The Pacific Ranges are another grab-bag super-range that contains the north-south trending ranges on the western rim of North America. Included are the major chains of the Coast Mountains, the Cascade Range, the Sierra Nevada, and the mountains of Baja California.
The arbitrary northern boundary of the Pacific Ranges is White Pass near Skagway, Alaksa, beyond which the mountains get a lot higher, icier, and colder in the form of the Saint Elias Mountains.

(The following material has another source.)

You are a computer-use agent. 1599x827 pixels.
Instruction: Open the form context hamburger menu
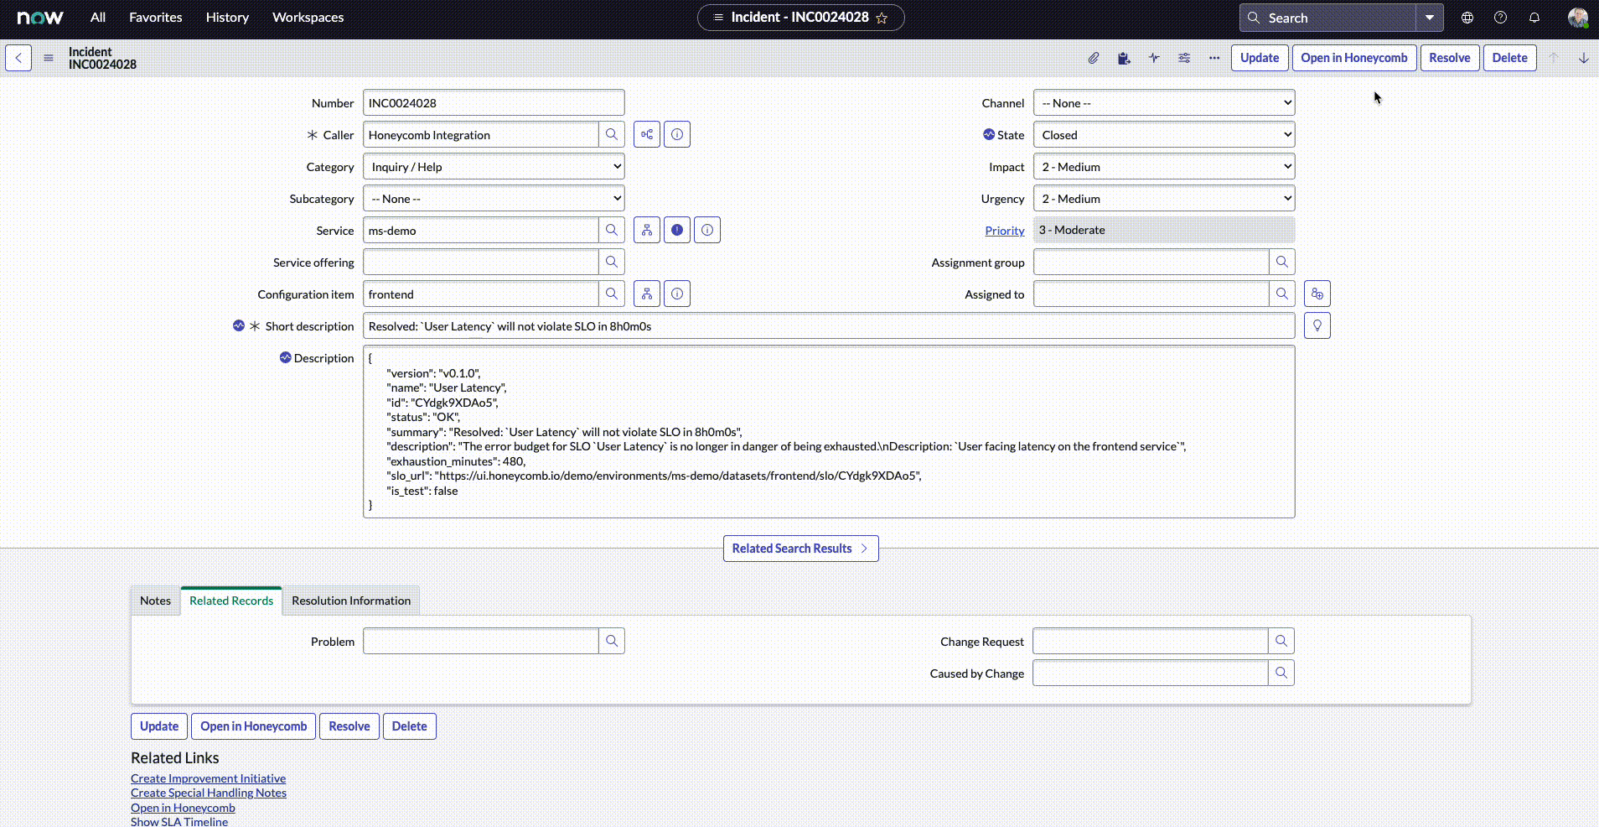coord(49,58)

Also, north of White Pass the mountains start trending east-west, instead of north-south.
The eastern edge of this mountain grouping is a largely indistinct line where the major Pacific chains like the Coast Mountains, the Cascade Range, and the Sierra Nevada merge into the less mountainous, dryer intermountain
terrain. This line is indistinct in B.C., follows U.S. highway 97 south into Washington and Oregon, and eventually U.S. 395 in California, and then meets the Colorado River near its delta to follow the Sea of Cortez south. The southern tip is, of course, Cabo San Lucas at the tip of Baja.
It seems pretty ludicrous to include the wide variety of ranges from Baja to southeast Alaska into one range, but there is a kind of structural unity to these mountains. For most of the length of this chain, there is a lower
coastal chain directly bordering the Pacific Ocean, a intervening valley, and then a higher, more inland chain behind that.

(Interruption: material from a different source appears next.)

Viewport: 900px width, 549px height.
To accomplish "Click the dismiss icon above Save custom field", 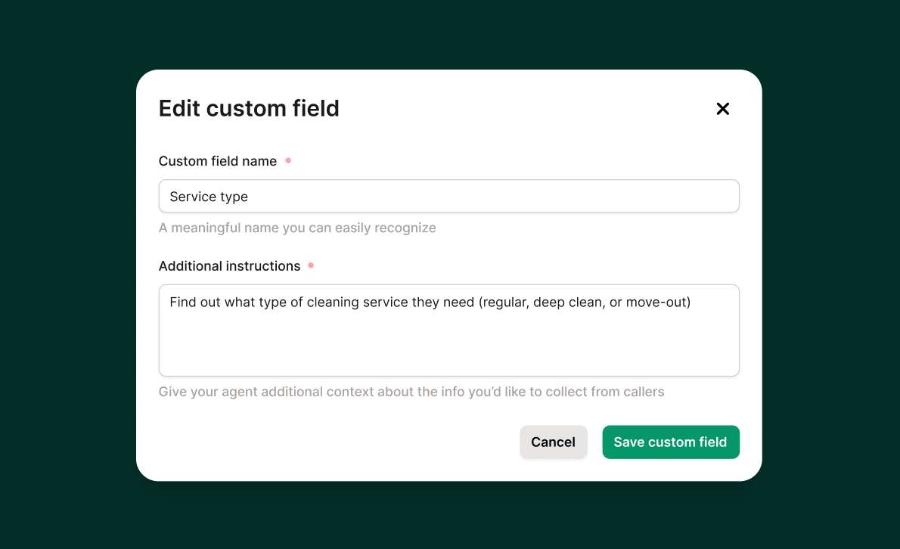I will point(722,109).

The lower coastal chain starts out as the Alexander Archipelago (the islands of southeast Alaska), and continues south as the Queen Charlotte Islands and Vancouver Island. It emerges entirely on land to stay as the Olympic Mountains and the Coast Ranges of Oregon and California. The intermediate valley begins as the Inside Passage, continues as Puget Sound and the Willamette Valley, and ends up as the Central Valley of California. The higher, eastern chain is the high wall formed by the Coast Mountains, Cascade Range, and Sierra Nevada.

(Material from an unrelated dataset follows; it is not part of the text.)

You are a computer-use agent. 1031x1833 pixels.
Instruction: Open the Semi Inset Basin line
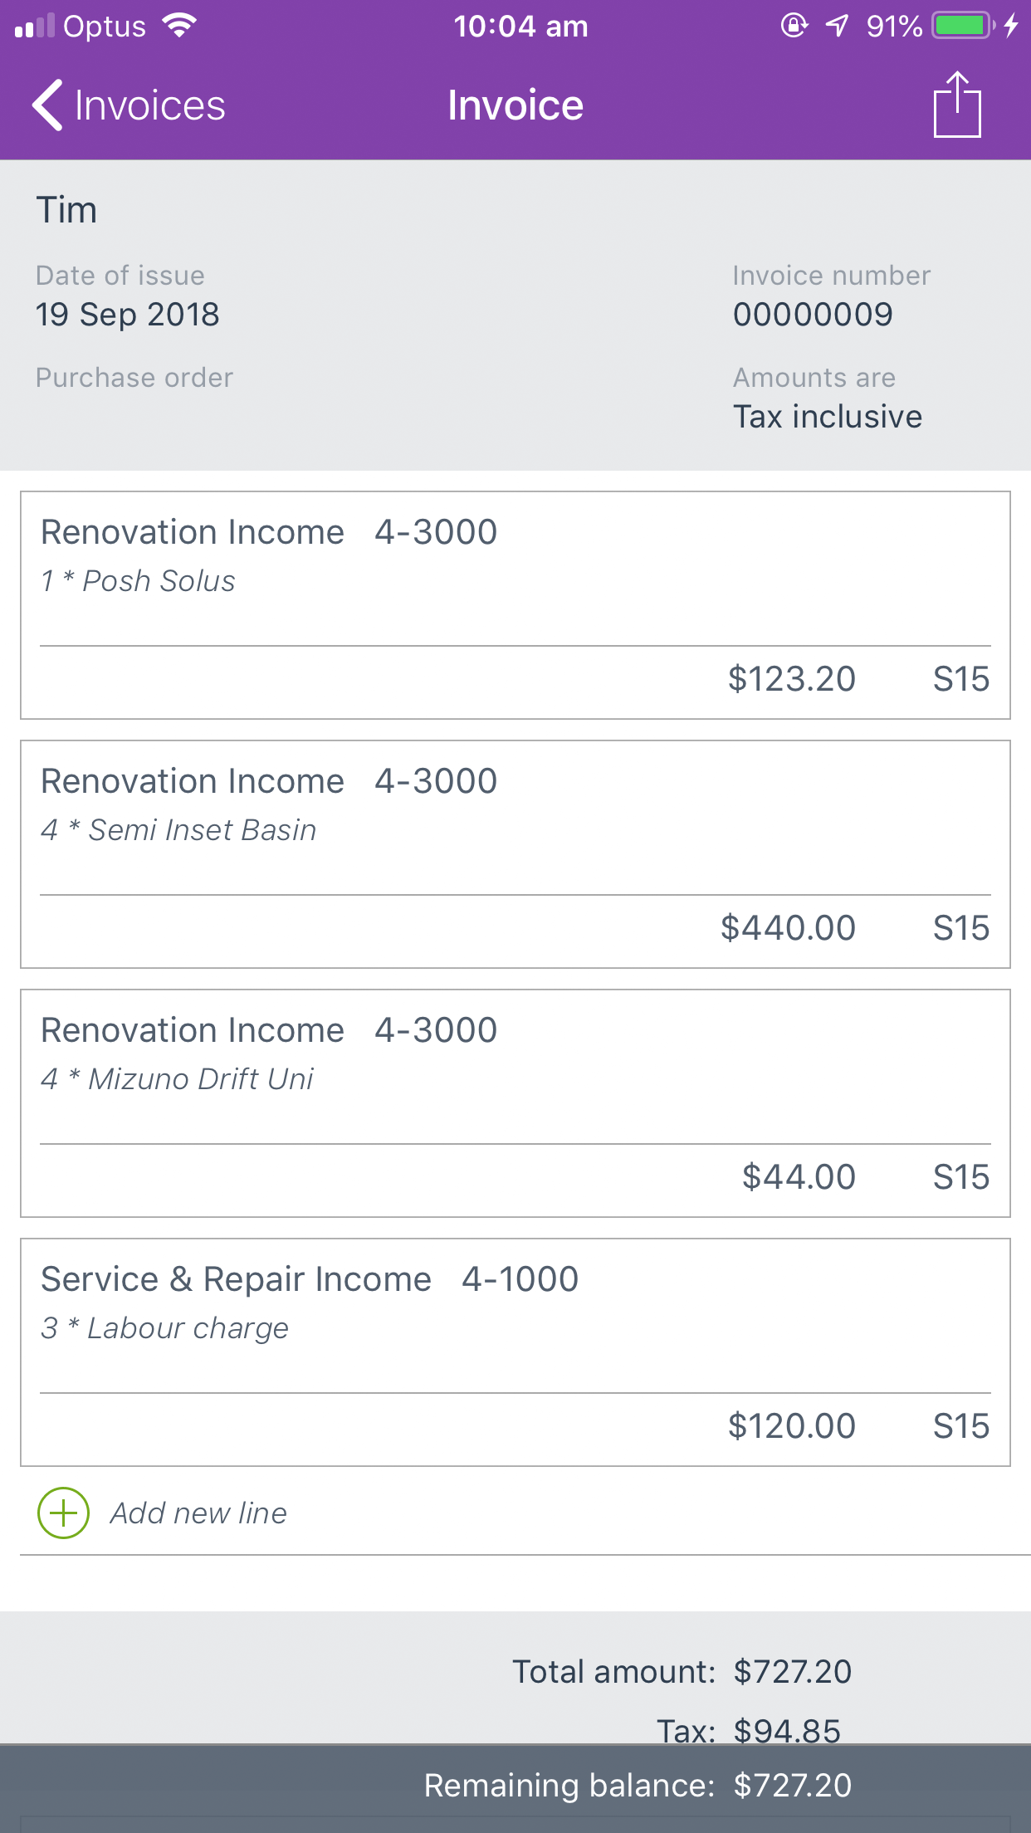tap(515, 830)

In Southern California the lower and higher parallel chains merge into one complex range, which trends east-west as the Transverse Ranges before heading south as the Peninsular Ranges into Baja. While these ranges are dissimilar in some ways to those further north, the whole complex seemed like a logical unit, guarding the western edge of the continent like a series of ramparts.
Precipitation is very variable along the length of the Pacific Ranges. From Northern California northward, the mountains are among the wettest in the world, supporting temperate rain forests. The southern reaches of these ranges are more similar to the other ranges of the American west, with dry, open forests rising from dry desert plains.